The negative impacts of the coronavirus, COVID-19, on the automotive industry continue to radiate out from the closure of factories and dealerships (for vehicle sales, while service operations continue) to employee furloughs and plunging stock prices. At the same time, the global pandemic has begun to undermine the investment rationale behind four core industry-wide initiatives collectively described as “CASE” or “ACES:” i.e. Connected, Autonomous, Shared, and Electrified driving.
These four sectors are frequently identified at industry conferences – remember when we used to attend those? – as the strategic underpinnings of the future of transportation. Even as the mantra of ACES was being embraced by the industry, though, investment bankers were grumbling at the capital expenditures that were flowing to these R&D and trial endeavors that were producing nothing but rivers of red ink.
Those investment bankers may now be breathing heavy sighs of relief as, one by one, the ACES activities of OEMs appear to be falling by the wayside as enthusiasm wains in the face of pandemic impacts or regulatory authorities lose their nerve. The first “horseman” to fall was autonomous vehicles.
Car companies working on autonomous vehicle solutions, such as General Motors, Ford Motor Company, Daimler, and others, have discovered that making a serious effort in AV development can easily require $250M or more per quarter in non-recoverable expenses. Worse yet, this effort is both technology and labor intensive. There is no easy way to rein in these costs and the development activity takes place in a high risk environment that can literally put lives at risk. Just ask Uber.
It is perhaps no surprise that weeks ago most AV operators in the U.S. – which were using paired human safety drivers and driver monitors, terminated their operations for the duration of the “social distancing” enforcement guidelines in the U.S. The valuations of these companies have correspondingly begun their own curve flattening led by Waymo.
Soon after the shut down of these AV activities reports of financial stress began to emerge from peer-to-peet car sharing operators Turo and Getaround.

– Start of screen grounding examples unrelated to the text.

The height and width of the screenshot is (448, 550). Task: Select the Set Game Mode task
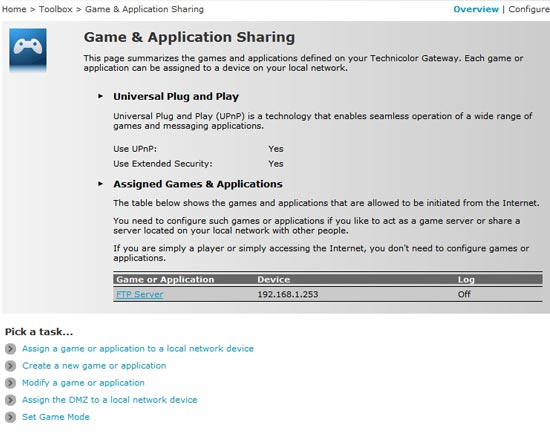(x=56, y=417)
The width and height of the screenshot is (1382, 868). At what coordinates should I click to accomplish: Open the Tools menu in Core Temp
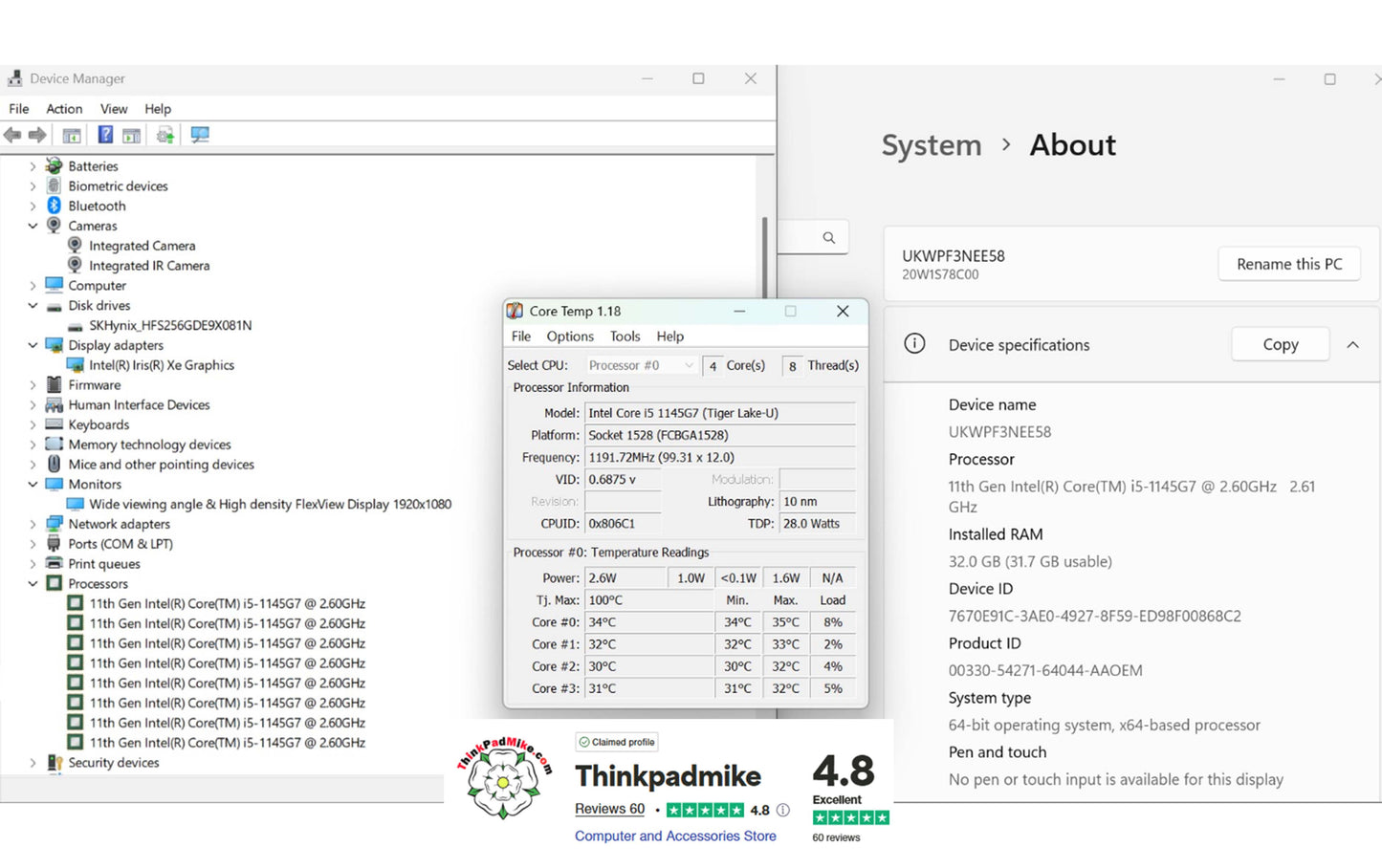pos(625,336)
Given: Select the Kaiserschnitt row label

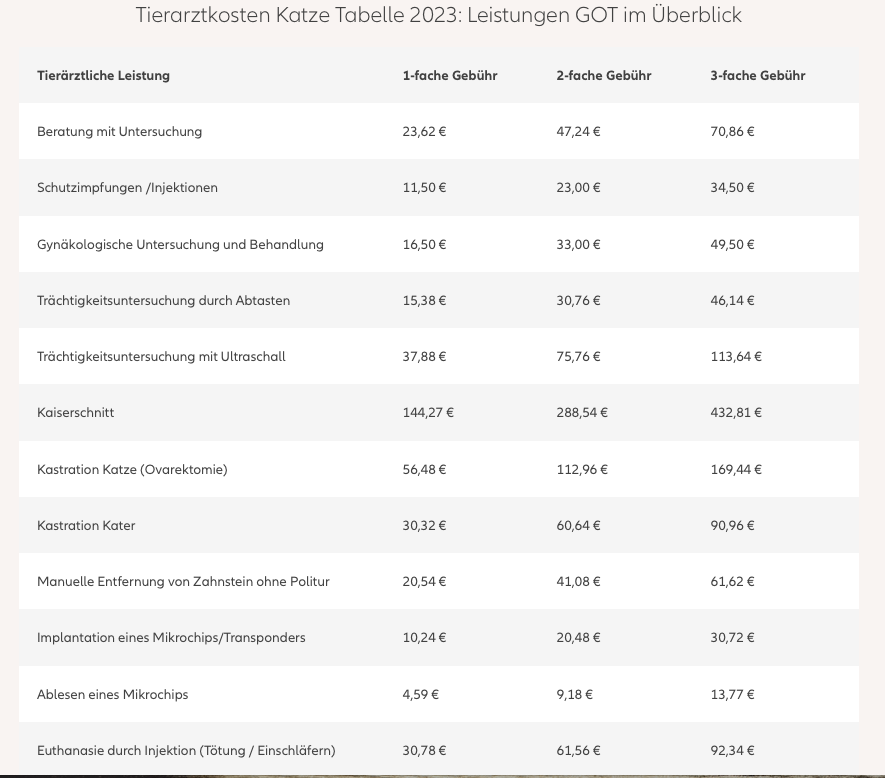Looking at the screenshot, I should pos(76,413).
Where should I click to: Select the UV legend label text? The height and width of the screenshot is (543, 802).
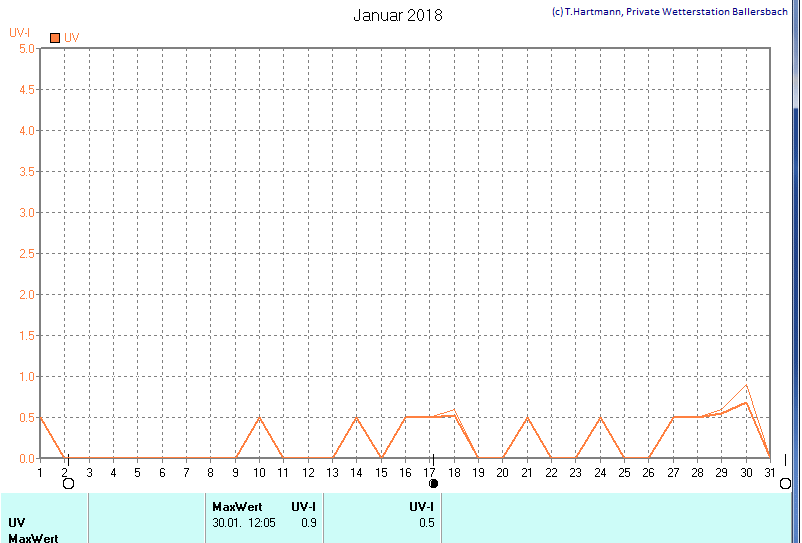pyautogui.click(x=72, y=38)
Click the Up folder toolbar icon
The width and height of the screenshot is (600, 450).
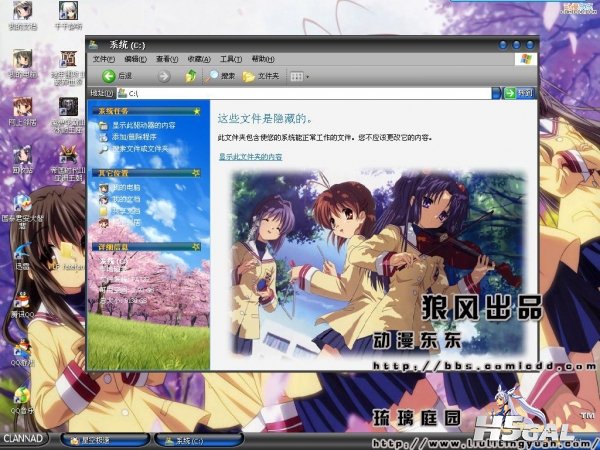191,76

Only yesterday came news that Penske Corporation was shutting down its Penske Dash car subscription service. Can Free2Move’s U.S. operations be far behind? Does anyone want to share a car these days?
Some analysts thought car share and bike and scooter share operators would benefit from an operating environment in which public transportation was either not available or severely curtailed. The reality has been that all sharing has been severely impacted (weeks ago scooter operators Bird and Lime exited the European market) by an environment suddenly bereft of leisure travelers, high volumes of pedestrian traffic, or social activity of any kind. Stay at home government guidance has almost completely extinguished the sharing economy.

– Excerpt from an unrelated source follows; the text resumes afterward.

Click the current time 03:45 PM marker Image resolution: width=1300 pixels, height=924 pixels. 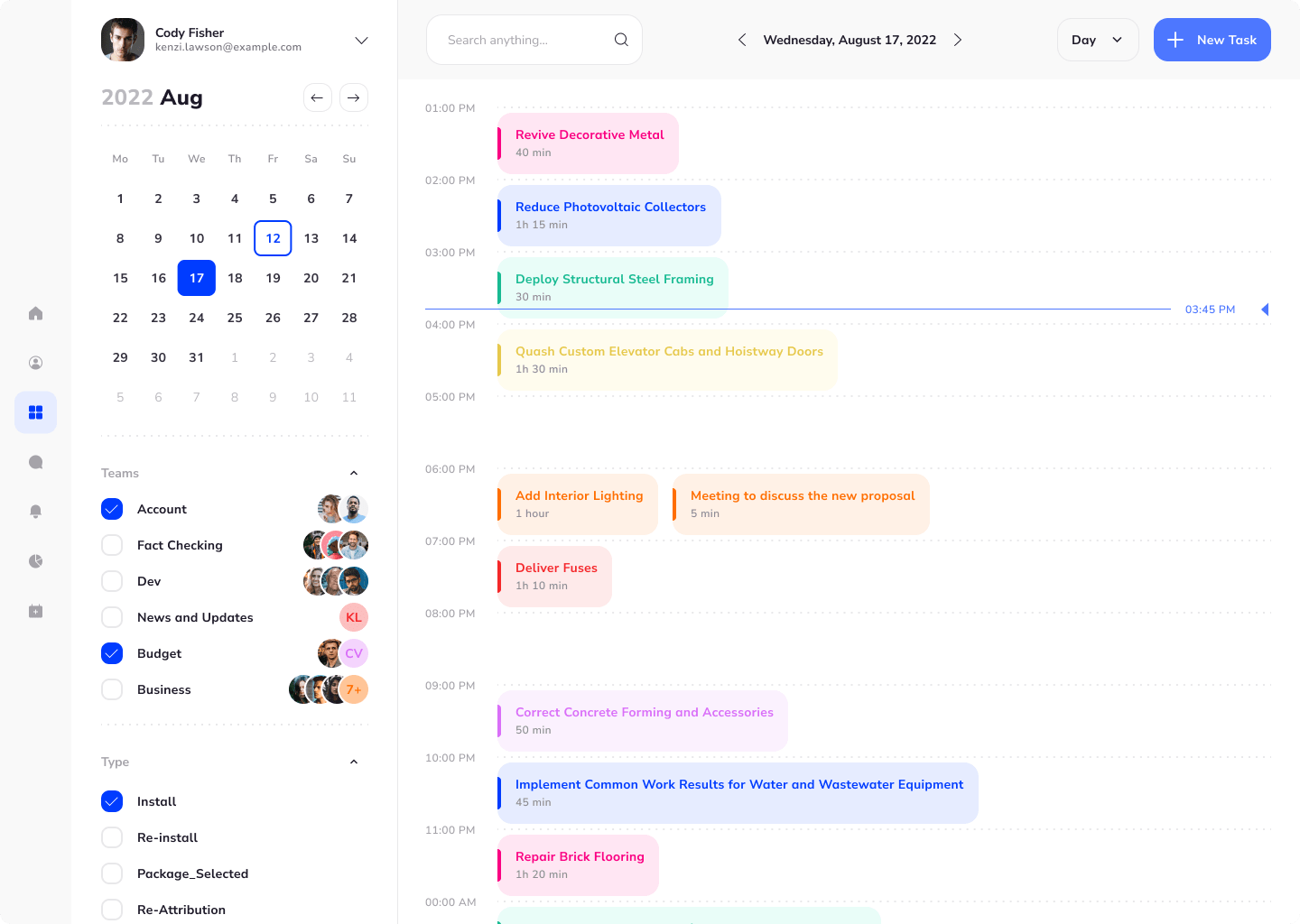[x=1210, y=310]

Next to fall was electrification as gasoline prices plunged around the world (below $2.00 in the U.S.) and the U.S. government lowered fuel efficiency targets. European car makers, too, have renewed their opposition to aggressive EU CO2 reduction mandates targeting vehicle emissions. Looks like people have generally lost interest in being environmentally conscious.
The last horseman standing is connectivity. It may well be that connectivity is the sole surviving core automotive technology iniitiative that survives the COVID-19 scourge. The industry may abandon autonomous vehicles, shared vehicles, and electrification – but connectivity seems bound to endure.
It is not as if the motivation doesn’t exist for de-prioritizing connectivity. Car companies committing to connecting their cars know they are taking on a nine-figure investment with an uncertain return. But compared to the hundreds of millions of dollars require to support autonomous vehicle, electric vehicle, or shared vehicle development, $100M to set up and maintain a connected vehicle platform looks like a rounding error.
The automotive industry is poised on the threshold of 5G adoption which will bring vehicle-to-vehicle, vehicle-to-infrastructure, and vehicle-to-pedestrian communications into being. Higher speed, longer range, and more reliable vehicle connections will set the stage for advanced cybersecurity and software update solutions as well as improved vehicle location information and collision avoidance.
Not even COVID-19 can stand in the way of the movement to connect cars. For the foreseeable future, the pandemic will continue to wreak havoc with autonomous, electrification, and sharing. Car connections will survive even this apocalypse.